1) Calculate Your Gains or Losses: The first step to managing your crypto taxes is understanding the gains or losses associated with your cryptocurrency transactions. This involves calculating your cost basis, which is the price you paid per unit of digital assets. From there, you can compare this cost to the amount you received when you sold or exchanged your crypto to determine the overall financial impact of the transaction.
2) Record Your Trades: You must keep accurate records of all your trades, exchanges, and other activities involving cryptocurrency. Make sure to track the date and time of each transaction, the amount of crypto involved, and the USD value of the transaction.
3) Gather Supporting Documents: Crypto taxes can be complicated and require more information than just calculating gains or losses.

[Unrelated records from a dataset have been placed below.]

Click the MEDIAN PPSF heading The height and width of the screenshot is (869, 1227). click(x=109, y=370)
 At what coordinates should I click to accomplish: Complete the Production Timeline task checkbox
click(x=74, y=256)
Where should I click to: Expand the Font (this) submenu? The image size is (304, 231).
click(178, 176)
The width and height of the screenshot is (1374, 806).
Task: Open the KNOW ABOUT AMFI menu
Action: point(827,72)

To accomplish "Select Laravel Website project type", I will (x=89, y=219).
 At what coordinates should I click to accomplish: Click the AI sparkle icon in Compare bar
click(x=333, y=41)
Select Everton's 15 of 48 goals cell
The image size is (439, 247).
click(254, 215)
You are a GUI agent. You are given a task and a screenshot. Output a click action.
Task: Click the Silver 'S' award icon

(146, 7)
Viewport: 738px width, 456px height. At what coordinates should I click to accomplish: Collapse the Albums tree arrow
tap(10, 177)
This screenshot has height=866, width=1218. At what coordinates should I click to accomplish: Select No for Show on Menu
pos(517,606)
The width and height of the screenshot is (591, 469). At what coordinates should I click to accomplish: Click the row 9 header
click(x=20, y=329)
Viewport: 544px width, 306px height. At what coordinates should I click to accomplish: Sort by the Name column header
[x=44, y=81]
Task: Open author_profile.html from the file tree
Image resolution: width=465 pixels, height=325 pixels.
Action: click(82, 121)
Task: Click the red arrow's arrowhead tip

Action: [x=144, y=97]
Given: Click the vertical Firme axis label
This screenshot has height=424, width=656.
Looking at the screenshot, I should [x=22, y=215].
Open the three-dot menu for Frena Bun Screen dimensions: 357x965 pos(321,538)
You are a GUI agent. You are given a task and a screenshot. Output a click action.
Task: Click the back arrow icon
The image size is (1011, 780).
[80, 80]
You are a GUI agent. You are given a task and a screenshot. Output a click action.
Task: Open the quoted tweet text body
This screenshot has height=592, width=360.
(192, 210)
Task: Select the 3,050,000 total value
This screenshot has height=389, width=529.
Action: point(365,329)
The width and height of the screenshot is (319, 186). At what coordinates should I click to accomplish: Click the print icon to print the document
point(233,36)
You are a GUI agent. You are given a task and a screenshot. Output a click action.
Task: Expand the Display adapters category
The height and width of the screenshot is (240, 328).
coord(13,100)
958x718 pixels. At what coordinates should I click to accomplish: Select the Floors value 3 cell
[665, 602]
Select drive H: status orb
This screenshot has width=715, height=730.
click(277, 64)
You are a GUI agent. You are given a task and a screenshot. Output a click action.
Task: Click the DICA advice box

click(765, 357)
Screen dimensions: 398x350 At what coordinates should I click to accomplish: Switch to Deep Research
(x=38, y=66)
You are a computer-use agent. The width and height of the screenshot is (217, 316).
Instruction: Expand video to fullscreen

Collect all relevant documents for your trades, such as exchange accounts, wallet transaction records, and other supporting evidence.
4) Report Your Earnings: When it comes time to file your taxes, you’ll need to report any gains or losses from your cryptocurrency transactions. This means filing Form 1040 with Schedule D and Form 8949, which are forms specifically used to report capital gains and losses from investments.
5) Automate the Process: If you’re dealing with multiple crypto transactions, it pays to use a tax software that can automate the taxing process. Cryptocurrency tax software can help you quickly generate accurate reports and easily provide the necessary documentation to the IRS.